- Exercise -
Please give every entry again, exactly as it reads.
---------- Supplied records ----------
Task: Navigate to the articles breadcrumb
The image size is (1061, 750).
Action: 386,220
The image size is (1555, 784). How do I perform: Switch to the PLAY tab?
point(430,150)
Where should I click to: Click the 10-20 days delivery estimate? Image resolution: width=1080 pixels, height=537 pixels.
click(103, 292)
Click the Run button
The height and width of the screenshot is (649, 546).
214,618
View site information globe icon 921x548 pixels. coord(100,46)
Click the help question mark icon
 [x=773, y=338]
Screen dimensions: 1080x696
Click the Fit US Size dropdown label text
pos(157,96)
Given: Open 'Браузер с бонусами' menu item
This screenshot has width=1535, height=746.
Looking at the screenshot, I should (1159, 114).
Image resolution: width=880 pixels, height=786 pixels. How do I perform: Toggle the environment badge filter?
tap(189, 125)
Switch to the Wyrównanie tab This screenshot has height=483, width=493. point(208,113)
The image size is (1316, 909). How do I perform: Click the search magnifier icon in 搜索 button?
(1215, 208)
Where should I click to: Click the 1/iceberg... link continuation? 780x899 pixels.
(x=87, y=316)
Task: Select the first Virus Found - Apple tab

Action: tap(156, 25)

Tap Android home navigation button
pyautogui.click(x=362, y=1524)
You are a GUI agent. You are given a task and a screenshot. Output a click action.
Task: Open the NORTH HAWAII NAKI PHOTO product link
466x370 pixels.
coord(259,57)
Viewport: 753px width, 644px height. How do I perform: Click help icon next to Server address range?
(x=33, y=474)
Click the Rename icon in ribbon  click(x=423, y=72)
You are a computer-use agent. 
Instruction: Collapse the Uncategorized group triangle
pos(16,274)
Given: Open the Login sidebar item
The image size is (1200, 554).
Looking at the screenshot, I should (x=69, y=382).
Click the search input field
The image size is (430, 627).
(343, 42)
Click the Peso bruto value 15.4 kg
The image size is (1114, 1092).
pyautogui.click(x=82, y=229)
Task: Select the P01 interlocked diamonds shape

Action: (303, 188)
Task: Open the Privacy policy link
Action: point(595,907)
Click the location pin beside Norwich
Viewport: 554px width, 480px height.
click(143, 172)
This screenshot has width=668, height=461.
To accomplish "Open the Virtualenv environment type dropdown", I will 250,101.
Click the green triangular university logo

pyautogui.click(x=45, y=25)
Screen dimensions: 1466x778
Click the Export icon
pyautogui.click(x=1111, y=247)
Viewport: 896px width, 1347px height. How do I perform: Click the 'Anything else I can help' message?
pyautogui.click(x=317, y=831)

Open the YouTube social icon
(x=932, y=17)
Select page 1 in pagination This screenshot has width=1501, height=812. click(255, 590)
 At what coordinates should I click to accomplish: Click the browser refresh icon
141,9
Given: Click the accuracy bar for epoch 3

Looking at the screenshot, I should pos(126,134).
----------
- Solution to this task -
Task: Navigate to the articles breadcrumb
The image size is (1061, 750).
Action: 386,220
The image size is (1555, 784). How do I perform: Switch to the PLAY tab?
point(430,150)
Where should I click to: Click the 10-20 days delivery estimate? Image resolution: width=1080 pixels, height=537 pixels.
click(103, 292)
Click the Run button
The height and width of the screenshot is (649, 546).
214,618
View site information globe icon 921x548 pixels. coord(100,46)
Click the help question mark icon
 [x=773, y=338]
Screen dimensions: 1080x696
Click the Fit US Size dropdown label text
pos(157,96)
Given: Open 'Браузер с бонусами' menu item
This screenshot has width=1535, height=746.
Looking at the screenshot, I should (1159, 114).
Image resolution: width=880 pixels, height=786 pixels. How do I perform: Toggle the environment badge filter?
tap(189, 125)
Switch to the Wyrównanie tab This screenshot has height=483, width=493. point(208,113)
The image size is (1316, 909). How do I perform: Click the search magnifier icon in 搜索 button?
(1215, 208)
Where should I click to: Click the 1/iceberg... link continuation? 780x899 pixels.
(x=87, y=316)
Task: Select the first Virus Found - Apple tab

Action: tap(156, 25)

Tap Android home navigation button
pyautogui.click(x=362, y=1524)
You are a GUI agent. You are given a task and a screenshot. Output a click action.
Task: Open the NORTH HAWAII NAKI PHOTO product link
466x370 pixels.
coord(259,57)
Viewport: 753px width, 644px height. How do I perform: Click help icon next to Server address range?
(x=33, y=474)
Click the Rename icon in ribbon  click(x=423, y=72)
You are a computer-use agent. 
Instruction: Collapse the Uncategorized group triangle
pos(16,274)
Given: Open the Login sidebar item
The image size is (1200, 554).
Looking at the screenshot, I should (x=69, y=382).
Click the search input field
The image size is (430, 627).
(343, 42)
Click the Peso bruto value 15.4 kg
The image size is (1114, 1092).
pyautogui.click(x=82, y=229)
Task: Select the P01 interlocked diamonds shape

Action: (303, 188)
Task: Open the Privacy policy link
Action: point(595,907)
Click the location pin beside Norwich
Viewport: 554px width, 480px height.
click(143, 172)
This screenshot has width=668, height=461.
To accomplish "Open the Virtualenv environment type dropdown", I will 250,101.
Click the green triangular university logo

pyautogui.click(x=45, y=25)
Screen dimensions: 1466x778
Click the Export icon
pyautogui.click(x=1111, y=247)
Viewport: 896px width, 1347px height. How do I perform: Click the 'Anything else I can help' message?
pyautogui.click(x=317, y=831)

Open the YouTube social icon
(x=932, y=17)
Select page 1 in pagination This screenshot has width=1501, height=812. click(255, 590)
 At what coordinates should I click to accomplish: Click the browser refresh icon
141,9
Given: Click the accuracy bar for epoch 3

Looking at the screenshot, I should pos(126,134).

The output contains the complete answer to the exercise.